> [Work to be completed]: Arrange the lines below as a numbered list, omitting any blank lines.

[Saved dataset items]

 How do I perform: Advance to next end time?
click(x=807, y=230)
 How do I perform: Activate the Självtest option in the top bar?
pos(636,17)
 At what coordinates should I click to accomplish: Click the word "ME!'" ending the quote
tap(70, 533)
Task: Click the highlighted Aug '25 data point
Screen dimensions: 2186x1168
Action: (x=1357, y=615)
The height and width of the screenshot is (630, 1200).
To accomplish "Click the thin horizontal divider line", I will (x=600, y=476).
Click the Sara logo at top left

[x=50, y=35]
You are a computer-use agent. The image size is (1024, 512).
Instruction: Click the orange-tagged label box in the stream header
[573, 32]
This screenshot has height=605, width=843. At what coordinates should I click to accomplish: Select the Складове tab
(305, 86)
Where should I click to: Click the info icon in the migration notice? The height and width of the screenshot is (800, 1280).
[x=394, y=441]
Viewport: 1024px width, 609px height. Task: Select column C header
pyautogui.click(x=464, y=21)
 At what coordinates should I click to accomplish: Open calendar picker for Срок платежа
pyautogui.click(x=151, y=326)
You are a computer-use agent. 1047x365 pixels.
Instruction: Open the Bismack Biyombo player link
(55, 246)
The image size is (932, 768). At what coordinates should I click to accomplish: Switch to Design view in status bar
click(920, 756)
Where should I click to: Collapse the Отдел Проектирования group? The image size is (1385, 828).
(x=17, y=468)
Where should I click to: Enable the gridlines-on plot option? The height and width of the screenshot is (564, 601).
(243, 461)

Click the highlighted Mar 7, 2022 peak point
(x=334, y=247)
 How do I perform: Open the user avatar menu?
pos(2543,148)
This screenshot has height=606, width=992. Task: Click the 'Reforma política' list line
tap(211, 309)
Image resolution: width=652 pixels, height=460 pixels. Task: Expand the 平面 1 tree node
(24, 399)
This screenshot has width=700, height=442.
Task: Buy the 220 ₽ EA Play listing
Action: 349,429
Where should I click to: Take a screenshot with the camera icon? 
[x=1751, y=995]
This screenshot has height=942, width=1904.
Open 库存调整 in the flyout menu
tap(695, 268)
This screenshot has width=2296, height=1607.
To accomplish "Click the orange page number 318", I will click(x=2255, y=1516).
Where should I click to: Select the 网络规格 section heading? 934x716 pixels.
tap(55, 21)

> [Task solution]:
1.  How do I perform: Advance to next end time?
2. click(x=807, y=230)
3.  How do I perform: Activate the Självtest option in the top bar?
4. pos(636,17)
5.  At what coordinates should I click to accomplish: Click the word "ME!'" ending the quote
6. tap(70, 533)
7. Task: Click the highlighted Aug '25 data point
8. Screen dimensions: 2186x1168
9. Action: (x=1357, y=615)
10. The height and width of the screenshot is (630, 1200).
11. To accomplish "Click the thin horizontal divider line", I will (x=600, y=476).
12. Click the Sara logo at top left
13. [x=50, y=35]
14. You are a computer-use agent. The image size is (1024, 512).
15. Instruction: Click the orange-tagged label box in the stream header
16. [573, 32]
17. This screenshot has height=605, width=843. At what coordinates should I click to accomplish: Select the Складове tab
18. (305, 86)
19. Where should I click to: Click the info icon in the migration notice? The height and width of the screenshot is (800, 1280).
20. [x=394, y=441]
21. Viewport: 1024px width, 609px height. Task: Select column C header
22. pyautogui.click(x=464, y=21)
23.  At what coordinates should I click to accomplish: Open calendar picker for Срок платежа
24. pyautogui.click(x=151, y=326)
25. You are a computer-use agent. 1047x365 pixels.
26. Instruction: Open the Bismack Biyombo player link
27. (55, 246)
28. The image size is (932, 768). At what coordinates should I click to accomplish: Switch to Design view in status bar
29. click(920, 756)
30. Where should I click to: Collapse the Отдел Проектирования group? The image size is (1385, 828).
31. (x=17, y=468)
32. Where should I click to: Enable the gridlines-on plot option? The height and width of the screenshot is (564, 601).
33. (243, 461)
34. Click the highlighted Mar 7, 2022 peak point
35. (x=334, y=247)
36.  How do I perform: Open the user avatar menu?
37. pos(2543,148)
38. This screenshot has height=606, width=992. Task: Click the 'Reforma política' list line
39. tap(211, 309)
40. Image resolution: width=652 pixels, height=460 pixels. Task: Expand the 平面 1 tree node
41. (24, 399)
42. This screenshot has width=700, height=442.
43. Task: Buy the 220 ₽ EA Play listing
44. Action: 349,429
45. Where should I click to: Take a screenshot with the camera icon? 
46. [x=1751, y=995]
47. This screenshot has height=942, width=1904.
48. Open 库存调整 in the flyout menu
49. tap(695, 268)
50. This screenshot has width=2296, height=1607.
51. To accomplish "Click the orange page number 318", I will click(x=2255, y=1516).
52. Where should I click to: Select the 网络规格 section heading? 934x716 pixels.
53. tap(55, 21)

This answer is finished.